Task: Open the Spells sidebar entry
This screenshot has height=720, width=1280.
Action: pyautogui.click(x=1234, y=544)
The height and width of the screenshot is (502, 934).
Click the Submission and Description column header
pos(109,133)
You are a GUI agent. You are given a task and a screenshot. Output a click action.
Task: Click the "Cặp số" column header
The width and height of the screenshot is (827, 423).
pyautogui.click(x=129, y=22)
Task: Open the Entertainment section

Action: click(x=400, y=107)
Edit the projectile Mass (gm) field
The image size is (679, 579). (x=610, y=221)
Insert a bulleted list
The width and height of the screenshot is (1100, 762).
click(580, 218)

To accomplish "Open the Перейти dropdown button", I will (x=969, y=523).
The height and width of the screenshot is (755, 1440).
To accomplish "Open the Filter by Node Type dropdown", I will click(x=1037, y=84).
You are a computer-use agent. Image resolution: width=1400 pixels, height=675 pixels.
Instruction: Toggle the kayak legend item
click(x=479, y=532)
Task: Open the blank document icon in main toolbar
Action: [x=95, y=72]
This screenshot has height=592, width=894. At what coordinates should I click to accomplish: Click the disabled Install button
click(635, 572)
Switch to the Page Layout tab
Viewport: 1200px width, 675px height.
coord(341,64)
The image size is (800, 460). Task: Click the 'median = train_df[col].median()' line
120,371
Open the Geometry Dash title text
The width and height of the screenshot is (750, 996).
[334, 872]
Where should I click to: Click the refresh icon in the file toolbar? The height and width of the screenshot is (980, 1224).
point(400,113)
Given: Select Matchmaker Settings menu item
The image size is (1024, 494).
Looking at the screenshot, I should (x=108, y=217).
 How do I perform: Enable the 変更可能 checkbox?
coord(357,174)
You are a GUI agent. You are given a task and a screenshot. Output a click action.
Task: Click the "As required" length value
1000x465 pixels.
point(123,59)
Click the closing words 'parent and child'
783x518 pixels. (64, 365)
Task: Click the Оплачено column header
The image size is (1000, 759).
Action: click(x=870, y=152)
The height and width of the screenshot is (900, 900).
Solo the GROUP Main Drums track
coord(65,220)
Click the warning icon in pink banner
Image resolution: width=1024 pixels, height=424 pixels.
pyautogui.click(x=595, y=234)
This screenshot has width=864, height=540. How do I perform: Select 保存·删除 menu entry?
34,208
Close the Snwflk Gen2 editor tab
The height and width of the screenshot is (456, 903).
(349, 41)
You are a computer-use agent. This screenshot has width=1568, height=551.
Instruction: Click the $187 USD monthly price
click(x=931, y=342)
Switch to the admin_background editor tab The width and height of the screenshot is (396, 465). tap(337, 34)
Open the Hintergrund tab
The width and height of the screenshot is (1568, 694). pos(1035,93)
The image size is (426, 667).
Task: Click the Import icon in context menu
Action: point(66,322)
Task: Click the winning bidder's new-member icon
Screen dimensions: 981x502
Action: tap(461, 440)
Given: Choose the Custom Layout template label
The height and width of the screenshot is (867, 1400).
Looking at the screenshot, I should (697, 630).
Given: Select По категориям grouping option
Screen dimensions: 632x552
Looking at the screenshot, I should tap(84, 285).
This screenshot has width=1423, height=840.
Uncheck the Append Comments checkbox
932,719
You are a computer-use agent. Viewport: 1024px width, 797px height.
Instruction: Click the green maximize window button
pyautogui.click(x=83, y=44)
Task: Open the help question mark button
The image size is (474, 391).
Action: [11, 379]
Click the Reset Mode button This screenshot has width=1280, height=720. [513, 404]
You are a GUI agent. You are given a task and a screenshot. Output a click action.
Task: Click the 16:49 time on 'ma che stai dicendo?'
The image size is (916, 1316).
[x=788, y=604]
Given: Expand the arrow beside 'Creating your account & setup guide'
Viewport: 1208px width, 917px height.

* PROBLEM DETAILS: Output all preceding records character for character.

* WRITTEN ANSWER:
Task: Open the Spells sidebar entry
This screenshot has height=720, width=1280.
Action: pyautogui.click(x=1234, y=544)
The height and width of the screenshot is (502, 934).
Click the Submission and Description column header
pos(109,133)
You are a GUI agent. You are given a task and a screenshot. Output a click action.
Task: Click the "Cặp số" column header
The width and height of the screenshot is (827, 423).
pyautogui.click(x=129, y=22)
Task: Open the Entertainment section

Action: click(x=400, y=107)
Edit the projectile Mass (gm) field
The image size is (679, 579). (x=610, y=221)
Insert a bulleted list
The width and height of the screenshot is (1100, 762).
click(580, 218)

To accomplish "Open the Перейти dropdown button", I will (x=969, y=523).
The height and width of the screenshot is (755, 1440).
To accomplish "Open the Filter by Node Type dropdown", I will click(x=1037, y=84).
You are a computer-use agent. Image resolution: width=1400 pixels, height=675 pixels.
Instruction: Toggle the kayak legend item
click(x=479, y=532)
Task: Open the blank document icon in main toolbar
Action: [x=95, y=72]
This screenshot has height=592, width=894. At what coordinates should I click to accomplish: Click the disabled Install button
click(635, 572)
Switch to the Page Layout tab
Viewport: 1200px width, 675px height.
coord(341,64)
The image size is (800, 460). Task: Click the 'median = train_df[col].median()' line
120,371
Open the Geometry Dash title text
The width and height of the screenshot is (750, 996).
[334, 872]
Where should I click to: Click the refresh icon in the file toolbar? The height and width of the screenshot is (980, 1224).
point(400,113)
Given: Select Matchmaker Settings menu item
The image size is (1024, 494).
Looking at the screenshot, I should (x=108, y=217).
 How do I perform: Enable the 変更可能 checkbox?
coord(357,174)
You are a GUI agent. You are given a task and a screenshot. Output a click action.
Task: Click the "As required" length value
1000x465 pixels.
point(123,59)
Click the closing words 'parent and child'
783x518 pixels. (64, 365)
Task: Click the Оплачено column header
The image size is (1000, 759).
Action: click(x=870, y=152)
The height and width of the screenshot is (900, 900).
Solo the GROUP Main Drums track
coord(65,220)
Click the warning icon in pink banner
Image resolution: width=1024 pixels, height=424 pixels.
pyautogui.click(x=595, y=234)
This screenshot has width=864, height=540. How do I perform: Select 保存·删除 menu entry?
34,208
Close the Snwflk Gen2 editor tab
The height and width of the screenshot is (456, 903).
(349, 41)
You are a computer-use agent. This screenshot has width=1568, height=551.
Instruction: Click the $187 USD monthly price
click(x=931, y=342)
Switch to the admin_background editor tab The width and height of the screenshot is (396, 465). tap(337, 34)
Open the Hintergrund tab
The width and height of the screenshot is (1568, 694). pos(1035,93)
The image size is (426, 667).
Task: Click the Import icon in context menu
Action: point(66,322)
Task: Click the winning bidder's new-member icon
Screen dimensions: 981x502
Action: tap(461, 440)
Given: Choose the Custom Layout template label
The height and width of the screenshot is (867, 1400).
Looking at the screenshot, I should (697, 630).
Given: Select По категориям grouping option
Screen dimensions: 632x552
Looking at the screenshot, I should tap(84, 285).
This screenshot has width=1423, height=840.
Uncheck the Append Comments checkbox
932,719
You are a computer-use agent. Viewport: 1024px width, 797px height.
Instruction: Click the green maximize window button
pyautogui.click(x=83, y=44)
Task: Open the help question mark button
The image size is (474, 391).
Action: [11, 379]
Click the Reset Mode button This screenshot has width=1280, height=720. [513, 404]
You are a GUI agent. You are given a task and a screenshot. Output a click action.
Task: Click the 16:49 time on 'ma che stai dicendo?'
The image size is (916, 1316).
[x=788, y=604]
Given: Expand the arrow beside 'Creating your account & setup guide'
Viewport: 1208px width, 917px height.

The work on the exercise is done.